EXERCISE TASK: Rewrite the records, starting at the line containing "Image resolution: width=517" and ending at the end of the records, switching "green PASS badge" to "red FAIL badge" and changing nothing else. Leave the pictures out of your answer.
Start of INFORMATION GIVEN
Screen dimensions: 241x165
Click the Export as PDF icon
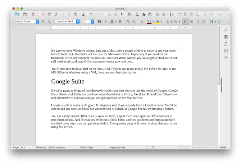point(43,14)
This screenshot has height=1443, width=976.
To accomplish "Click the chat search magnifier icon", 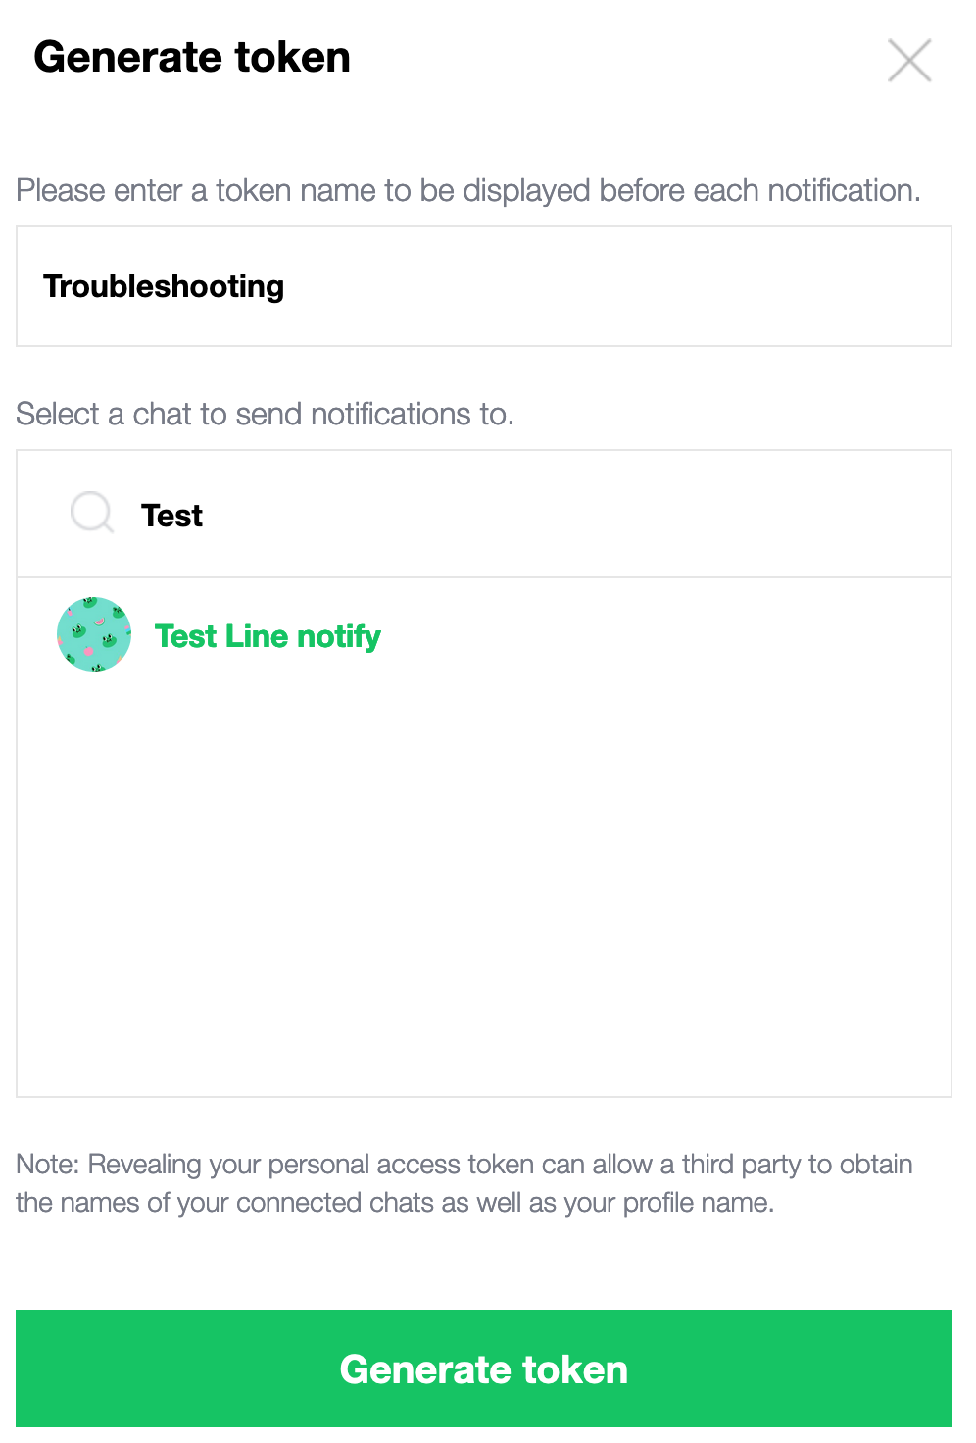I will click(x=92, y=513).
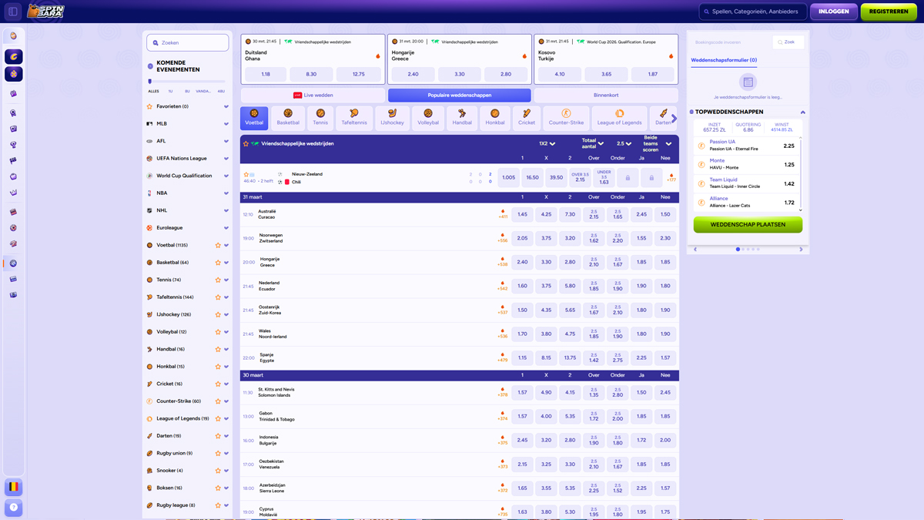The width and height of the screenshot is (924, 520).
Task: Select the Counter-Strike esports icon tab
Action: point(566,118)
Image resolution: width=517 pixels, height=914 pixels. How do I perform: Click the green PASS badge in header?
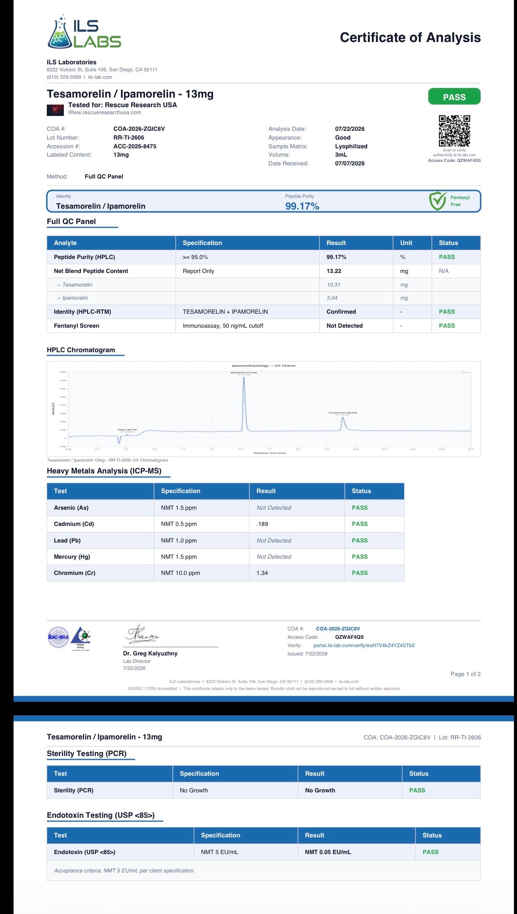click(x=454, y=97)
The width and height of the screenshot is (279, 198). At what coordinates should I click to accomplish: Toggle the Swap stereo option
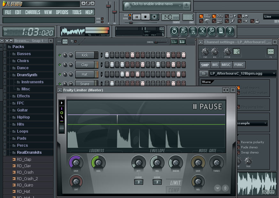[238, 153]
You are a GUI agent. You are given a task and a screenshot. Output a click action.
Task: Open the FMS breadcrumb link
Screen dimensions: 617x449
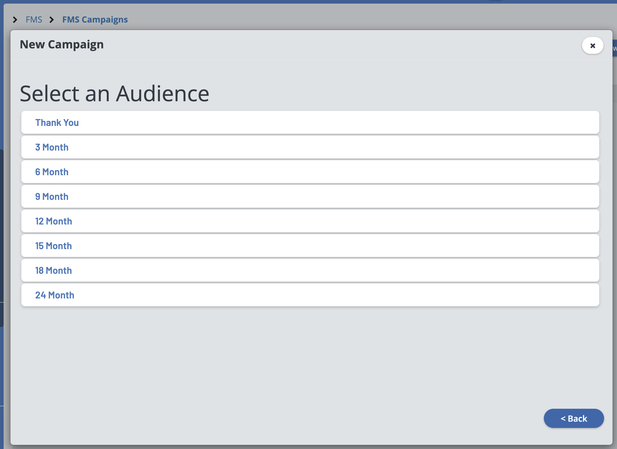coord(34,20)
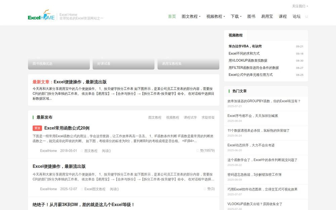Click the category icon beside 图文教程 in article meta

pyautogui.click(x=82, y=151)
End of INFORMATION GIVEN
EXERCISE OUTPUT:
Image resolution: width=517 pixels, height=914 pixels. How do I perform: Click the red FAIL badge in header?
click(x=454, y=97)
The width and height of the screenshot is (279, 198). At what coordinates should I click to accomplish: Toggle the Swap stereo option
[238, 153]
You are a GUI agent. You are given a task and a screenshot. Output a click action.
Task: Open the FMS breadcrumb link
Screen dimensions: 617x449
coord(34,20)
Click the category icon beside 图文教程 in article meta

pyautogui.click(x=82, y=151)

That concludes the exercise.